===== Given records =====

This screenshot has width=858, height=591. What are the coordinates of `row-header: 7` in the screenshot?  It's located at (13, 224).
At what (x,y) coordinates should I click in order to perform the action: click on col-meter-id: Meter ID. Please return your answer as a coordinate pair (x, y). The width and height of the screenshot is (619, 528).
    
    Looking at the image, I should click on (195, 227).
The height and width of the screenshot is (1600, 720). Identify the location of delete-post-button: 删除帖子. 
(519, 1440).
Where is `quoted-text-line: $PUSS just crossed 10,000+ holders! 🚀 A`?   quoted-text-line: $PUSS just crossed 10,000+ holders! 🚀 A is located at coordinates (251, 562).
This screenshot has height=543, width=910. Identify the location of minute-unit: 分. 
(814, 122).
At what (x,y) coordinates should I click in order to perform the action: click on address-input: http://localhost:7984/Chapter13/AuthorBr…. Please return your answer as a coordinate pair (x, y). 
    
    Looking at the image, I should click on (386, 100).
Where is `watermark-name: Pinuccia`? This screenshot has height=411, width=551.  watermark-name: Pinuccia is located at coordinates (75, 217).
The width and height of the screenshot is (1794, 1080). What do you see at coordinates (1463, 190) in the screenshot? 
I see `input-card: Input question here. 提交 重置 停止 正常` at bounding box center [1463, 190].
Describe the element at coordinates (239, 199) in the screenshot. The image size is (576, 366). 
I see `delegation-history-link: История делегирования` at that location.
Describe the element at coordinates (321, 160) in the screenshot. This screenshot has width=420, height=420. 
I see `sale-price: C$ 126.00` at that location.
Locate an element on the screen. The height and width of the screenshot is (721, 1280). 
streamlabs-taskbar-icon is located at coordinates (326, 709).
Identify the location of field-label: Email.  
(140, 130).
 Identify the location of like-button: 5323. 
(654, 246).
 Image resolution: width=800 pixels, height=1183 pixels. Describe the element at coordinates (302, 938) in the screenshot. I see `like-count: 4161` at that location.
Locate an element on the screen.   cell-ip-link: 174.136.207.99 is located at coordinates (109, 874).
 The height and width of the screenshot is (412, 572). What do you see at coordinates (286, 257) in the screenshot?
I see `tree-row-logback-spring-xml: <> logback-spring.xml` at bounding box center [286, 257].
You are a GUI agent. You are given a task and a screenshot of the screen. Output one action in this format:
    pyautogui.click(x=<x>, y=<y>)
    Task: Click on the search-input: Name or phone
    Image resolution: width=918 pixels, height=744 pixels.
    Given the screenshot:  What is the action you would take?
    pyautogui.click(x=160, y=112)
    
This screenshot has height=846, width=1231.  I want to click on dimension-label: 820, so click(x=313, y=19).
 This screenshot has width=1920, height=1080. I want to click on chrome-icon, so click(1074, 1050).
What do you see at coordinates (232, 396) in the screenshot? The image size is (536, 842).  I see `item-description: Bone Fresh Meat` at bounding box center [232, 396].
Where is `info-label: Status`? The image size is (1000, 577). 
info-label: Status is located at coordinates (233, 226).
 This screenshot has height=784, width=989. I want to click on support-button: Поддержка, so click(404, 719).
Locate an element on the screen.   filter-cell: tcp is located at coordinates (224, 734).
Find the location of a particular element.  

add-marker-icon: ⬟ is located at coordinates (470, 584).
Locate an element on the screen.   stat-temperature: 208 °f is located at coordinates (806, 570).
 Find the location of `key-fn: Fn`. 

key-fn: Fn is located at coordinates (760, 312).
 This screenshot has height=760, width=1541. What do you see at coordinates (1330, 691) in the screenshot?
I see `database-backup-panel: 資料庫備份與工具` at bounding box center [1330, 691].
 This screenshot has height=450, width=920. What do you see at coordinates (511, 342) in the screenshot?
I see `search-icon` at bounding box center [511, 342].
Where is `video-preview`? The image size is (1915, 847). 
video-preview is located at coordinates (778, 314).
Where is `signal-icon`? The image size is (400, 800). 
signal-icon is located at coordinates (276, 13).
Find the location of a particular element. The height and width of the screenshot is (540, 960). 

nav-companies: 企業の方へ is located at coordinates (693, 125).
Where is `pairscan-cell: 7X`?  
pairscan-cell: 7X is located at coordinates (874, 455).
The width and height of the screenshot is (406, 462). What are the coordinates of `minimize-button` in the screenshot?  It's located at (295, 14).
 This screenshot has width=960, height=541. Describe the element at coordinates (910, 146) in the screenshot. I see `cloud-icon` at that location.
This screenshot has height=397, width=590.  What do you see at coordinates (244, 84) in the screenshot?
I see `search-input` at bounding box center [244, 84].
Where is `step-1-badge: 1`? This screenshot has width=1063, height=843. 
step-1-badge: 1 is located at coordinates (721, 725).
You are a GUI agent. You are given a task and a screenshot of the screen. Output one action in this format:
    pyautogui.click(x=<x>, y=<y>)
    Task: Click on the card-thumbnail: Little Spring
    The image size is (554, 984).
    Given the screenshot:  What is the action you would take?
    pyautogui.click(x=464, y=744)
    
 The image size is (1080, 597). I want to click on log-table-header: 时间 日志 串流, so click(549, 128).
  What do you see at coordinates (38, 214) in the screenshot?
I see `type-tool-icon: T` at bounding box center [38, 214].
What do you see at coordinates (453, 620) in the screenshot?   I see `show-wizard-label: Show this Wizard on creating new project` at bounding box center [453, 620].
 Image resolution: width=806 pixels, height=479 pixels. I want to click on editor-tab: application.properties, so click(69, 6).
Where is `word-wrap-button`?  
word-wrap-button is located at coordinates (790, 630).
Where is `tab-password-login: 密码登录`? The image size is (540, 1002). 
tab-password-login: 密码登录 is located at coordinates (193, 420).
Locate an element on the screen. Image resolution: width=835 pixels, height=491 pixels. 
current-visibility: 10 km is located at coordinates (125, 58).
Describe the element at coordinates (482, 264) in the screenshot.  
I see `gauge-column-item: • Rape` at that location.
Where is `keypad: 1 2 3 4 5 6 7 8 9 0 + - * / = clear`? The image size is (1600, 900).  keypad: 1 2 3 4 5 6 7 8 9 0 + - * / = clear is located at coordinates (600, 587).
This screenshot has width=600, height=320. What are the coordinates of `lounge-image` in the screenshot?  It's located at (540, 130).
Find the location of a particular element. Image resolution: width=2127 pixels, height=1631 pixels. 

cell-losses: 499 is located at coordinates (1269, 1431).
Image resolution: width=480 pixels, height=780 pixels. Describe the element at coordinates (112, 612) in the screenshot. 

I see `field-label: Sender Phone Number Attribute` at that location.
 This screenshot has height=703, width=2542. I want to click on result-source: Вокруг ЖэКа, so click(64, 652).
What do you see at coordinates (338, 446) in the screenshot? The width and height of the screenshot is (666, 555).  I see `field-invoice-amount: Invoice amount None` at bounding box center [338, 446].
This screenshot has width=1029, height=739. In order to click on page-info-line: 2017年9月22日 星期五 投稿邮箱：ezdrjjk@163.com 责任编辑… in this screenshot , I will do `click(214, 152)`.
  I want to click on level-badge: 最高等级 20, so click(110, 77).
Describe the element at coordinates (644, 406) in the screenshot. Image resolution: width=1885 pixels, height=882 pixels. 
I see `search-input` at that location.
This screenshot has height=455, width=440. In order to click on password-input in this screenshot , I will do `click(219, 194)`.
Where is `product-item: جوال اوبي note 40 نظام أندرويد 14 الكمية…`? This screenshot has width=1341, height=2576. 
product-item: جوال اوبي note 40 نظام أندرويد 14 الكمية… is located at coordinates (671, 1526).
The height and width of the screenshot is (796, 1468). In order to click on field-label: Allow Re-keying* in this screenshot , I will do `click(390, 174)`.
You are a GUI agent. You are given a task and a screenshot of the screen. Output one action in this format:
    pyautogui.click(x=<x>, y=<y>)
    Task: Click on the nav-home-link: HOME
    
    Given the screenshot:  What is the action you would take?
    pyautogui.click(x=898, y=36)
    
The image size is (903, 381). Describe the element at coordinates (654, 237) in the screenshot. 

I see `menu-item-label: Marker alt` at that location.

=====

> _Goal of the exercise_
Please put the data from the line containing "This screenshot has height=846, width=1231." through the line containing "step-1-badge: 1 is" into a JSON list of strings, one string per line, leaving out blank lines.

> _Finished task_
[
  "This screenshot has height=846, width=1231.  I want to click on dimension-label: 820, so click(x=313, y=19).",
  " This screenshot has width=1920, height=1080. I want to click on chrome-icon, so click(1074, 1050).",
  "What do you see at coordinates (232, 396) in the screenshot? The image size is (536, 842).  I see `item-description: Bone Fresh Meat` at bounding box center [232, 396].",
  "Where is `info-label: Status`? The image size is (1000, 577). ",
  "info-label: Status is located at coordinates (233, 226).",
  " This screenshot has height=784, width=989. I want to click on support-button: Поддержка, so click(404, 719).",
  "Locate an element on the screen.   filter-cell: tcp is located at coordinates (224, 734).",
  "Find the location of a particular element.  ",
  "add-marker-icon: ⬟ is located at coordinates (470, 584).",
  "Locate an element on the screen.   stat-temperature: 208 °f is located at coordinates (806, 570).",
  " Find the location of `key-fn: Fn`. ",
  "key-fn: Fn is located at coordinates (760, 312).",
  " This screenshot has height=760, width=1541. What do you see at coordinates (1330, 691) in the screenshot?",
  "I see `database-backup-panel: 資料庫備份與工具` at bounding box center [1330, 691].",
  " This screenshot has height=450, width=920. What do you see at coordinates (511, 342) in the screenshot?",
  "I see `search-icon` at bounding box center [511, 342].",
  "Where is `video-preview`? The image size is (1915, 847). ",
  "video-preview is located at coordinates (778, 314).",
  "Where is `signal-icon`? The image size is (400, 800). ",
  "signal-icon is located at coordinates (276, 13).",
  "Find the location of a particular element. The height and width of the screenshot is (540, 960). ",
  "nav-companies: 企業の方へ is located at coordinates (693, 125).",
  "Where is `pairscan-cell: 7X`?  ",
  "pairscan-cell: 7X is located at coordinates (874, 455).",
  "The width and height of the screenshot is (406, 462). What are the coordinates of `minimize-button` in the screenshot?  It's located at (295, 14).",
  " This screenshot has width=960, height=541. Describe the element at coordinates (910, 146) in the screenshot. I see `cloud-icon` at that location.",
  "This screenshot has height=397, width=590.  What do you see at coordinates (244, 84) in the screenshot?",
  "I see `search-input` at bounding box center [244, 84].",
  "Where is `step-1-badge: 1`? This screenshot has width=1063, height=843. ",
  "step-1-badge: 1 is located at coordinates (721, 725)."
]